> ACTIONS TO TAKE
1) According to the page on spec-driven development, in which directory do the OpenSpec artifacts live?
2) Write the next part of the page on spec-driven development, beginning after its final sentence.
== EXTRACTED TEXT
Spec-Driven Development
Combine OpenSpec specifications with SDLC execution — from proposals through delta specs to verified, reviewed implementations.
PLAN
REVIEW
Propose & Spec with OpenSpec
Start with /opsx:propose to create a change proposal capturing intent, scope, and capabilities. Then run /opsx:continue to develop delta specs with ADDED/MODIFIED/REMOVED sections, a technical design document, and a high-level task checklist.
These artifacts live in openspec/changes/<name>/ and become the authoritative requirements for SDLC skills. OpenSpec owns the spec workflow — SDLC skills consume the output read-only.
Plan with /plan-sdlc
Run /plan-sdlc --spec to load the OpenSpec artifacts as requirements. The skill reads the proposal for scope, delta specs for detailed requirements, and the design document for architecture constraints. Every ADDED and MODIFIED entry maps to at least one implementation task.
For functional changes, plan-sdlc also detects OpenSpec automatically — even without --spec. If you describe a new feature, it proposes switching to the spec-first workflow before planning begins.
====
== AVAILABLE DATA
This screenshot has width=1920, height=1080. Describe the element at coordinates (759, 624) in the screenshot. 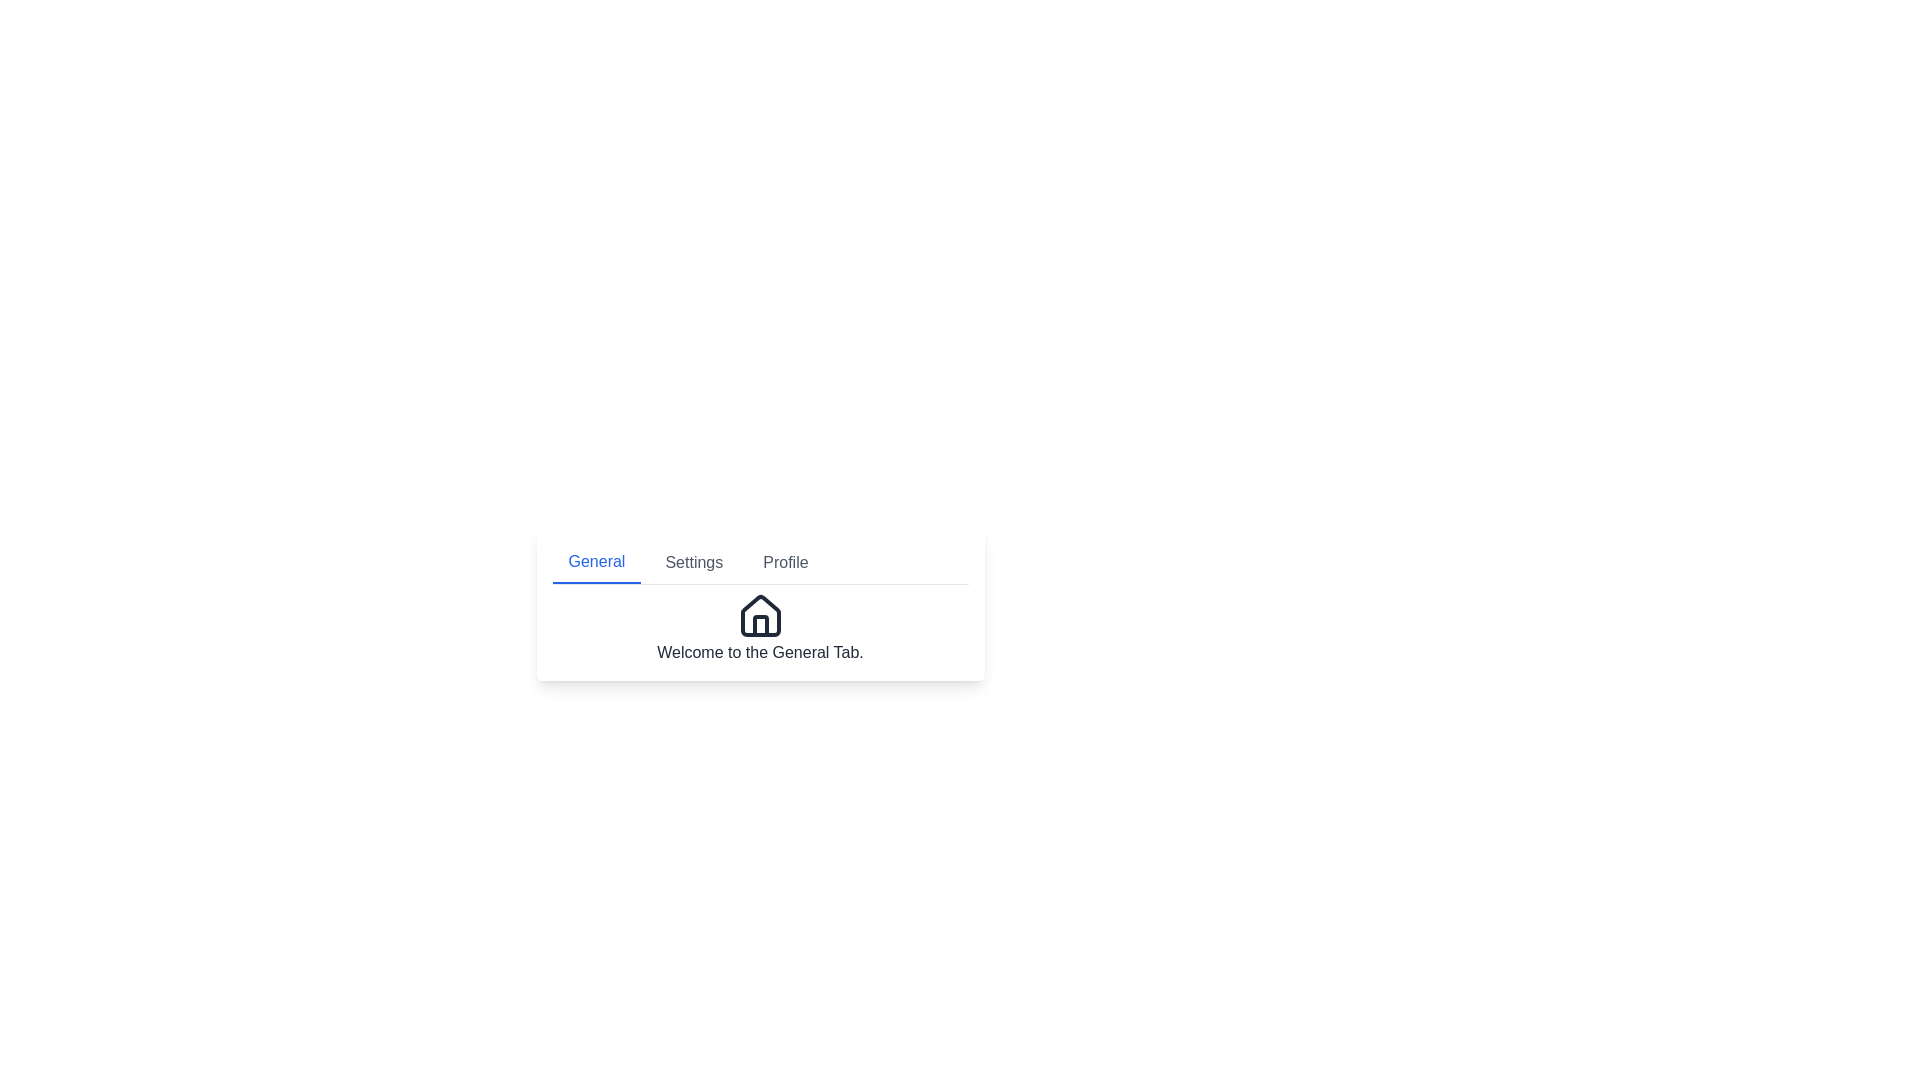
====
> ANSWERS TO THE PROBLEMS
1) openspec/changes/<name>/

2)
Execute & Verify with /execute-plan-sdlc
Wave-based parallel execution dispatches agents per task. When the plan's Source field points to an OpenSpec change, the spec compliance reviewer checks implementations against the delta spec requirements — not just task acceptance criteria.
After execution, run /review-sdlc with the spec-compliance-review dimension installed to get a multi-dimensional review that includes spec adherence.
Ship & Archive
Package changes with /commit-sdlc (which uses the OpenSpec change name as a scope hint) and /pr-sdlc (which auto-detects OpenSpec and pre-fills Business Context from the proposal). The PR description traces back to the spec.
Close the loop with /opsx:verify to validate implementation completeness and /opsx:archive to merge delta specs into the project's main specifications.